[Data to examine]
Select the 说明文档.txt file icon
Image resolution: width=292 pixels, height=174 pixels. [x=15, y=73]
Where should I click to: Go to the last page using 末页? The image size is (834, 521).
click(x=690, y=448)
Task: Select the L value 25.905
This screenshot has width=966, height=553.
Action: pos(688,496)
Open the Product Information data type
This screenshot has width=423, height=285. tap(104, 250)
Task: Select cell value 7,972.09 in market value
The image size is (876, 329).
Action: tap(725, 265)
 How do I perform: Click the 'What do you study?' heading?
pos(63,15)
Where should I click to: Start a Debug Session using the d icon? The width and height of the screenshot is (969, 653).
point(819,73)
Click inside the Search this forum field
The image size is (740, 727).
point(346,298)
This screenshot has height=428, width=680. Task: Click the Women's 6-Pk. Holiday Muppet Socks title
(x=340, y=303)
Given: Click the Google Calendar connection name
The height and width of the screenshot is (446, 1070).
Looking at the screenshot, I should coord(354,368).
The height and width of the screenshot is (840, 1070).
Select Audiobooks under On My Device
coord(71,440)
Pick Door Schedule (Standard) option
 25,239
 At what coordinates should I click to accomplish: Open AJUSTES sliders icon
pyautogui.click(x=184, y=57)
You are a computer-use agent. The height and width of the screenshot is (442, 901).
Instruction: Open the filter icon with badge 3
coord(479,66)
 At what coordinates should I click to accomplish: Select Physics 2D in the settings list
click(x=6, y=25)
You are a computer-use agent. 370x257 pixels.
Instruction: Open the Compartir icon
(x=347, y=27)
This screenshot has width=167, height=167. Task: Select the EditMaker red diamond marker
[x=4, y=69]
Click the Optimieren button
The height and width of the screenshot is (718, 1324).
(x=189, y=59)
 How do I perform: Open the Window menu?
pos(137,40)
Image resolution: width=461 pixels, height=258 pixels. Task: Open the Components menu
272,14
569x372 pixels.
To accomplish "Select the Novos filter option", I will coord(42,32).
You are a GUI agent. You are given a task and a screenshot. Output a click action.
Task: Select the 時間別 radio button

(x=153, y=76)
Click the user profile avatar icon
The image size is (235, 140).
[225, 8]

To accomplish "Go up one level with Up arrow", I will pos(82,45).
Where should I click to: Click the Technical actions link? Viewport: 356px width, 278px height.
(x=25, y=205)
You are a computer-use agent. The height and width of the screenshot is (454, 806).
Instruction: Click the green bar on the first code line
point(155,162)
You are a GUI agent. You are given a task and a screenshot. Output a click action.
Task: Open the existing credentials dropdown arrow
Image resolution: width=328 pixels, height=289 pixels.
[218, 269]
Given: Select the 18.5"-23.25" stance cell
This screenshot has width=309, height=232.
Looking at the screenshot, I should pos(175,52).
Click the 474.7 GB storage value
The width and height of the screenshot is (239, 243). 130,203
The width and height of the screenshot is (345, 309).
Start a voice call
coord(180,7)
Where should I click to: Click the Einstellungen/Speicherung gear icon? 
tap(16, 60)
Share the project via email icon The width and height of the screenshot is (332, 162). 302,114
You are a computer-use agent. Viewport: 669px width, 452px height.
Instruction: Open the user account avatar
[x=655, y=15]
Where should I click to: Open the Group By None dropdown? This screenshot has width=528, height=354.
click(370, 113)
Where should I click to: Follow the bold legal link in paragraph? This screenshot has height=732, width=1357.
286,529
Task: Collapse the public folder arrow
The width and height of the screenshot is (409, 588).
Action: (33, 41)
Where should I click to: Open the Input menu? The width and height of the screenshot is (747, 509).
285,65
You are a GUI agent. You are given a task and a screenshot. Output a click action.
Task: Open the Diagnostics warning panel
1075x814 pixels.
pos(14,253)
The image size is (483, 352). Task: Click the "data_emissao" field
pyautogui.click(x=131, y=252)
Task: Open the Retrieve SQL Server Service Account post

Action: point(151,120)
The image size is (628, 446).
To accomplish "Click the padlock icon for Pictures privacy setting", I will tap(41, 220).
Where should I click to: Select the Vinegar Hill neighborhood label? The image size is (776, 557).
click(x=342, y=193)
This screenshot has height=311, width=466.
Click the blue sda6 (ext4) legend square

[Activity] Would you retype the lines above from the one with "Open the Product Information data type" down to the one with "Click the Optimieren button", word for word, both ends included and no other lines?

[Answer below]
Open the Product Information data type
This screenshot has width=423, height=285. tap(104, 250)
Task: Select cell value 7,972.09 in market value
The image size is (876, 329).
Action: tap(725, 265)
 How do I perform: Click the 'What do you study?' heading?
pos(63,15)
Where should I click to: Start a Debug Session using the d icon? The width and height of the screenshot is (969, 653).
point(819,73)
Click inside the Search this forum field
The image size is (740, 727).
point(346,298)
This screenshot has height=428, width=680. Task: Click the Women's 6-Pk. Holiday Muppet Socks title
(x=340, y=303)
Given: Click the Google Calendar connection name
The height and width of the screenshot is (446, 1070).
Looking at the screenshot, I should coord(354,368).
The height and width of the screenshot is (840, 1070).
Select Audiobooks under On My Device
coord(71,440)
Pick Door Schedule (Standard) option
 25,239
 At what coordinates should I click to accomplish: Open AJUSTES sliders icon
pyautogui.click(x=184, y=57)
You are a computer-use agent. The height and width of the screenshot is (442, 901).
Instruction: Open the filter icon with badge 3
coord(479,66)
 At what coordinates should I click to accomplish: Select Physics 2D in the settings list
click(x=6, y=25)
You are a computer-use agent. 370x257 pixels.
Instruction: Open the Compartir icon
(x=347, y=27)
This screenshot has width=167, height=167. Task: Select the EditMaker red diamond marker
[x=4, y=69]
Click the Optimieren button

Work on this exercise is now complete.